As such, the +180K expectation will be important to achieve if the US Dollar is to regain footing. With Initial Jobless Claims hovering near post-2008 crisis lows and the Employment subcomponents of the ISM Manufacturing and Services reports holding in modest growth territory, we find a print in the range of the six- and 12-month jobs average of +160-184K likely.
A soft NFP figure, and generally speaking weak US economic data, will have a more amplified negative impact on the US Dollar than a strong figure would help it, as market participants have started to unwind the US yield curve’s pre-September FOMC price action (which amounted to US Dollar strength as the yield curve steepened) – a sign that QE3 will indeed continue into early-2014.
CONSENSUS: +180K; Unemployment Rate at 7.3%.
PRIOR: +169K; Unemployment Rate at 7.3%.
10/23 Wednesday // 00:30 GMT: AUD Consumer Prices Index (3Q)
The Australian Dollar’s exchange rate tends to have a meaningful impact on prices, which is why we should expect the decline in Australian inflation to turn around soon – just not yet. Australian inflation bottomed in mid-2012, within three quarters after the AUDUSD had achieved its yearly high above $1.0800. The 2013 high in inflation was within three quarters after the AUDUSD had set its 2012 yearly low.
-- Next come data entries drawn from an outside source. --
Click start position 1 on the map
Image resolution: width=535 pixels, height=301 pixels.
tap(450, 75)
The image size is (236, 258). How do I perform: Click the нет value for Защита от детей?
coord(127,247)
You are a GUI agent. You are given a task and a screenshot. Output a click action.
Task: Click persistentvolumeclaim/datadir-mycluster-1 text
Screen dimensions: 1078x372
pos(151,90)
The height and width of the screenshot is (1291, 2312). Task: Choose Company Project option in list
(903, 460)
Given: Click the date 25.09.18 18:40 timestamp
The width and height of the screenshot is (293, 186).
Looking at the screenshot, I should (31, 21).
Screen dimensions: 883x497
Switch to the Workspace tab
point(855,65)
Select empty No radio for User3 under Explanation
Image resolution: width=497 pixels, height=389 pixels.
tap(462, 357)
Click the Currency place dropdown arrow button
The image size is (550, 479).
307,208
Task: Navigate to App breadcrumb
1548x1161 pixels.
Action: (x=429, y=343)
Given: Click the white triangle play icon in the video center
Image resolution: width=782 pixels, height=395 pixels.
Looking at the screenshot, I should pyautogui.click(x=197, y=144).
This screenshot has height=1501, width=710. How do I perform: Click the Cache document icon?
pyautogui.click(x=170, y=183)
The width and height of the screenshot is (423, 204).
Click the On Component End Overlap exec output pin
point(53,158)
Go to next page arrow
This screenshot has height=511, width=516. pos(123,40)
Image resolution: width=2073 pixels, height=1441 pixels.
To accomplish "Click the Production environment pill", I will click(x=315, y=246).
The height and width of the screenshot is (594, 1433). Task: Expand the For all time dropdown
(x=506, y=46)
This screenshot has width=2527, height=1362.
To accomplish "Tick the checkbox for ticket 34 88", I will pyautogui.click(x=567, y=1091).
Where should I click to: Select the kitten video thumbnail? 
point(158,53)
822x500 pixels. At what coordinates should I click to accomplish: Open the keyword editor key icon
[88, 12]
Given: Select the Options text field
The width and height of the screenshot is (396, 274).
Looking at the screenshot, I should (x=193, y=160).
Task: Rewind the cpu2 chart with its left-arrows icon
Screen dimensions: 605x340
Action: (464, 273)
Accordingly, incoming inflation data being revealed now illustrates the combined impact of an elevated Australian Dollar exchange rate and slowing Australian growth in the early parts of 2013. The weaker Aussie midyear should result in inflation figures showing a turnaround by the 1Q’14; and barring a significant miss (<1.6%), the Aussie shouldn’t suffer significantly. We note that 12-months rate expectations have increased to and held in positive territory in October, signaling the hawkish shift in RBA policy expectations and recent support for the Australian Dollar.
CONSENSUS: +1.8% (y/y).
PRIOR: +2.4% (y/y).
The key pairs to watch are AUDUSD and AUDNZD.
10/23 Wednesday // 08:30 GMT: GBP Bank of England Minutes
The policy statement two weeks ago was lacking in comments that market participants were expecting. Data out of the UK in recent weeks has been mixed but mostly positive and moving towards some of the key benchmarks that the Bank of England established for change in monetary policy (overall, UK economic data has been a global leader since May). Recognition of these positive developments by the central bank may aid continued British Pound strength as additional QE becomes a more distant possibility.
10/24 Thursday // 23:30 GMT: JPY National Consumer Price Index (SEP)
Last month’s Japanese inflation print was the annualized inflation reading since November 2008. Although these near-term improvements have supported the Bank of Japan’s actions in hindsight, Japan is not out of the woods by any means. In the coming months, PM Abe must pass a sales tax measure in order to reassure the bond market that the incoming tax revenue situation will improve to help tackle the country’s seemingly insurmountable debt burden. Taxes are generally seen as inflation-negative, and therefore JPY-negative in a weak growth environment.
Japanese consumption as a share of GDP typically ranges between 57% and 60%, meaning a pullback in consumption for whatever reason – less disposable income due to diminishing purchasing power (inflation) or higher taxes – will have a significant negative impact on the economy and the Yen as more easing is weighed.
CONSENSUS: +0.9% (y/y).
PRIOR: +0.9% (y/y).
The key pairs to watch are AUDJPY and USDJPY.
10/25 Friday // 12:30 GMT: USD Durable Goods Orders (SEP)
Durable Goods Orders are an important barometer for US consumption, which constitutes roughly 70% of GDP. Typically, consumers hold off on buying durable goods during poor economy conditions; thus, improved orders suggest confidence among American consumers with respect to their future financial security.
In context of wavering consumption trends in recent months and the decline in business and consumer confidence ahead of the US fiscal deadlock that occurred in early-October, it is likely that high-end capital expenditures suffered amid the cloud of fiscal uncertainty. Improvement is expected in the headline figure relative to August’s meager +0.1% monthly expansion; though US Dollar weakness may arise if the forecasted +2.0% monthly figure isn’t achieved.
CONSENSUS: +2.0% (m/m).
PRIOR: +0.1% (m/m).
The key pairs to watch are EURUSD and USDJPY.